Mechanism of Jiashen Formula on improving rat model of ventricular remodeling after myocardial infarction via inhibiting TGF-β/Smads pathway

目的:观察加参方对大鼠心肌梗死早期心室重构及TGF-β/Smads信号转导通路的影响作用,探讨其抑制心室重构的相关机制。方法:建立大鼠急性心肌梗死模型后,随机分为模型组、加参方3g组、加参方6g组和氯沙坦组,另设假手术组。药物干预组在心肌梗死发生24h后灌胃给药。4周后利用心脏B超、病理组织学染色和Western blot技术分别确定加参方对大鼠心功能、心脏胶原蛋白含量和TGF-β/Smads信号转导通路的影响作用。结果:与模型组比较,加参方6g组能够明显抑制左室舒张末期内径(LVEDD)和左室收缩末期内径(LVESD)的扩大和舒张期左室后壁厚度(PWT)的变薄,提高左室射血分数(LVEF)和左室短轴缩短率(LVFS)(P<0.05);加参方能降低缺血危险区胶原蛋白的含量(P<0.05),该作用呈剂量依赖性;降低心肌组织中转化生长因子-β1(TGF-β1)、磷酸化的Smad2和磷酸化的Smad3的蛋白表达(P<0.05),该作用呈剂量依赖性。结论:加参方能改善心功能,抑制心肌纤维化,从而起到改善心肌梗死早期心室重构的作用,其相关机制可能与抑制TGF-β/Smads信号转导通路有关。

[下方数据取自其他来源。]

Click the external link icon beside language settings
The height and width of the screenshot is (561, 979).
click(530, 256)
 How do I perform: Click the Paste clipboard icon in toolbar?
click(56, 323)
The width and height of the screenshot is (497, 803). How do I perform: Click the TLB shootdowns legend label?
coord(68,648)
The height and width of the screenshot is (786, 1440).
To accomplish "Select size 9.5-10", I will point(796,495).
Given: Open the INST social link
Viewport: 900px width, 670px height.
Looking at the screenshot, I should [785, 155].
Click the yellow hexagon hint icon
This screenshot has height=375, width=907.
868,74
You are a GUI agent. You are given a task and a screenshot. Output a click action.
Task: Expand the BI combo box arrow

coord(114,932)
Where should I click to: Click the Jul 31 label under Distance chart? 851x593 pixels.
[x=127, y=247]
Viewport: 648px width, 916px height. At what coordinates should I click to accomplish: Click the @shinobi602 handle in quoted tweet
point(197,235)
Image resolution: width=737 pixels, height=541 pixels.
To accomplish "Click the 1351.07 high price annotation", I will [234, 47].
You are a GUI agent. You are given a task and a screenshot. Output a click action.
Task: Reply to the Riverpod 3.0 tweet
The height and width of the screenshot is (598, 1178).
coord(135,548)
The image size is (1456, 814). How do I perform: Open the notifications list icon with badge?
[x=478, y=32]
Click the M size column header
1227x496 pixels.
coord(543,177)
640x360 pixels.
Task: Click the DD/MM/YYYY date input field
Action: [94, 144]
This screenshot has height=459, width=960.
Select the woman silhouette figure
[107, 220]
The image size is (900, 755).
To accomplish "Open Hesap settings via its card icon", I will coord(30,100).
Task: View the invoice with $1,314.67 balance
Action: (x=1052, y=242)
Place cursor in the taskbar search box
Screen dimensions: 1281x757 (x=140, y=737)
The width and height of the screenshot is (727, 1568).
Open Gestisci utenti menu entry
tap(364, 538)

Objective: To investigate the effects of Jiashen Formula(JSF) on inhibiting rat model of ventricular remodeling after myocardial infarction(MI) via inhibiting TGF-β/Smads pathway. Methods: The acute MI model rats were randomly divided into the model group, JSF at the dose of 3g group, JSF at the dose of 6g group and losartan group. The drug intervention groups were treated by gavage at 24 h after MI, for 4 weeks. The cardiac function was determined by heart B ultrasonography. The effects of JSF on collagen protein and TGF-β/Smads signaling pathway were detected by histopathological staining and Western blot, respectively. Results: Compared with the model group, treatment with JSF at the dose of 6g·kg^(-1)·day-1reduced left ventricular end-diastolic diameter(LVEDD) and left ventricular end-systolic diameter(LVESD), and enhanced left ventricular ejection fraction(LVEF) and left ventricular fractional shorten(LVFS)(P<0.05). The level of collagen protein was decreased by treatment with JSF(P<0.05) and the effects showed a dose-dependent manner. The expression of transforming growth factor-β1(TGF-β1), phosphorylated Smad 2(p-Smad 2), and phosphorylated Smad 3(p-Smad 3) were reduced by treatment with JSF(P<0.05) and the effects also showed a dose-dependent manner. Conclusion: JSF can improve the cardiac function and inhibit myocardial fibrosis, consequently improving the ventricular remodeling in early myocardial infarction, which partly was related to the inhibition of TGF-β/Smads signaling pathway.